Pull out each line of the material below that contains the word "label" and copy it. Treat uppercase and lowercase letters as different.

──────────

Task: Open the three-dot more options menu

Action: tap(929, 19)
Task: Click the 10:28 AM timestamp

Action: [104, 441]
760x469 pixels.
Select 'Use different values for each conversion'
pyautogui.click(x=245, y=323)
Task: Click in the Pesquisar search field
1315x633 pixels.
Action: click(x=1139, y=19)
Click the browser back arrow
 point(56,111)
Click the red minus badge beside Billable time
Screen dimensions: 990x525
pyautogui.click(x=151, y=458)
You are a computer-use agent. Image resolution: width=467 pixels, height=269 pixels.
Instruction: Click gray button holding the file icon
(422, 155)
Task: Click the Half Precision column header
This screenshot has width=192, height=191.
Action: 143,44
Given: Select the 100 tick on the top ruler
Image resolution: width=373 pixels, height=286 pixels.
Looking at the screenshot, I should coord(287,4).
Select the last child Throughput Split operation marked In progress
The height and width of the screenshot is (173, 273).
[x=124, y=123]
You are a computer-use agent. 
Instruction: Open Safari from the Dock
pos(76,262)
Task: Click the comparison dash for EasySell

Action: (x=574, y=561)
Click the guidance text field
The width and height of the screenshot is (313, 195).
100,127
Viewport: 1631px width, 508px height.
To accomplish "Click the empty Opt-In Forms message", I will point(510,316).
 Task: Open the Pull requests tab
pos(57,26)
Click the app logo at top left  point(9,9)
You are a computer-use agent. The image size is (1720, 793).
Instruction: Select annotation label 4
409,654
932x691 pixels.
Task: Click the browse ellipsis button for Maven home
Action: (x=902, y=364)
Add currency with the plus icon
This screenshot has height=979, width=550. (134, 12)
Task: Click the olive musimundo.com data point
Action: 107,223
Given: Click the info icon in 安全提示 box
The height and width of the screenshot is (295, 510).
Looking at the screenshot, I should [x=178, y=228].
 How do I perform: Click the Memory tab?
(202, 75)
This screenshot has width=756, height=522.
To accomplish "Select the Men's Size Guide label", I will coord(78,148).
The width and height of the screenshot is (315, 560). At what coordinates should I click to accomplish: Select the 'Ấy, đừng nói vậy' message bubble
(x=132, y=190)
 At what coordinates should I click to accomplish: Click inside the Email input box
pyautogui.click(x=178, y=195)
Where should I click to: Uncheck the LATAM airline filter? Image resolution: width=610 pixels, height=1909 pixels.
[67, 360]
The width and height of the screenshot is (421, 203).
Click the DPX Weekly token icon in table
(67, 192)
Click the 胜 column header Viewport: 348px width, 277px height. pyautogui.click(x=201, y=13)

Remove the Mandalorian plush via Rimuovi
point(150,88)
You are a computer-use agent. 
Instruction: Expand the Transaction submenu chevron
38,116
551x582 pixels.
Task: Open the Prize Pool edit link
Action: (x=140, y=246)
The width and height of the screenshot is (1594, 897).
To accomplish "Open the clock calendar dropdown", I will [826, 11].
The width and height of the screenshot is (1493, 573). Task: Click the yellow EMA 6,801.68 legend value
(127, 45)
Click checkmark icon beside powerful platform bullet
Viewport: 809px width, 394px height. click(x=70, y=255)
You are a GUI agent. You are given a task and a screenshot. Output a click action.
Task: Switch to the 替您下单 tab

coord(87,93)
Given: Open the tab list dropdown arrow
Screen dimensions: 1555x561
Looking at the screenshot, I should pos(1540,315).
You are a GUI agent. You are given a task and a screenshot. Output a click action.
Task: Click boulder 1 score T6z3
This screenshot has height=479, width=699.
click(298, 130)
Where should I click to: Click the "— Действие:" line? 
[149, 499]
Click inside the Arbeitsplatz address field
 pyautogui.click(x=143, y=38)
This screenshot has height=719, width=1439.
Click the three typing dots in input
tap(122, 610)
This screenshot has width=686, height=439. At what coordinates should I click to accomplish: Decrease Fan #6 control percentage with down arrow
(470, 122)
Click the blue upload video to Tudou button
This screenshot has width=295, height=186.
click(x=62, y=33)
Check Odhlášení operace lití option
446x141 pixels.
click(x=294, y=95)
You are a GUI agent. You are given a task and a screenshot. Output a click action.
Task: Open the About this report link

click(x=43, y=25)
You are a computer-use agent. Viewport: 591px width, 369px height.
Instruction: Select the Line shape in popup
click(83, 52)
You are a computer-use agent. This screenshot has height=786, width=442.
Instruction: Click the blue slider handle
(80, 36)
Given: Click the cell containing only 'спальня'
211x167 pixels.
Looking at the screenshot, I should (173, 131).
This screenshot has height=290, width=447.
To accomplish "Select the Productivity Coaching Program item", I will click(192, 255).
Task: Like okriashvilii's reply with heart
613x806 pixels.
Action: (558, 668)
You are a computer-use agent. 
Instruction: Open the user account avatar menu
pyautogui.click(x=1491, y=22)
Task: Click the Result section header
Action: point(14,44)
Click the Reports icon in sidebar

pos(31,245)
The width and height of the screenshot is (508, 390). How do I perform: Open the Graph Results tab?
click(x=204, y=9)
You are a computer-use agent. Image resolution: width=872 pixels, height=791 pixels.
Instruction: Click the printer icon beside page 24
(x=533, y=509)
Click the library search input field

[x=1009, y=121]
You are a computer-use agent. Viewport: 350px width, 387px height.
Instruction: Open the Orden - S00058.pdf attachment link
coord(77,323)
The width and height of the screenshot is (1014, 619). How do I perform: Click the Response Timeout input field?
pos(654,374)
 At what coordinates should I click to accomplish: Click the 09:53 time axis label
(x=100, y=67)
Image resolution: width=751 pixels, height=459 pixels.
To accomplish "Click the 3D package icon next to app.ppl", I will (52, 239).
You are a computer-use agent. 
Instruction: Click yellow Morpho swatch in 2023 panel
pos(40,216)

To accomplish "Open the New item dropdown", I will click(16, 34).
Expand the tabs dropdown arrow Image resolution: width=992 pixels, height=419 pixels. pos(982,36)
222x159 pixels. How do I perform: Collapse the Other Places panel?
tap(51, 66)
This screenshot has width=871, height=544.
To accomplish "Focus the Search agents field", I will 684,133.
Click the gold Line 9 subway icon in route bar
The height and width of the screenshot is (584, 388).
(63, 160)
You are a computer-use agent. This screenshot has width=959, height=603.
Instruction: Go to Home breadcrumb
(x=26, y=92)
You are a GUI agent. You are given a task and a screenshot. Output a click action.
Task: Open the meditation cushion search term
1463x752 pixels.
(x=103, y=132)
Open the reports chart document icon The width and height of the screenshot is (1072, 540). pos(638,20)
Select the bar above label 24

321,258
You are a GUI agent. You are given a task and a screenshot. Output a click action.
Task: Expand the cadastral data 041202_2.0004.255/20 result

──────────

— Exercise result —
Instruction: Select annotation label 4
To accomplish "Select the Men's Size Guide label", I will coord(78,148).
 At what coordinates should I click to accomplish: Click the 09:53 time axis label
Select the bar above label 24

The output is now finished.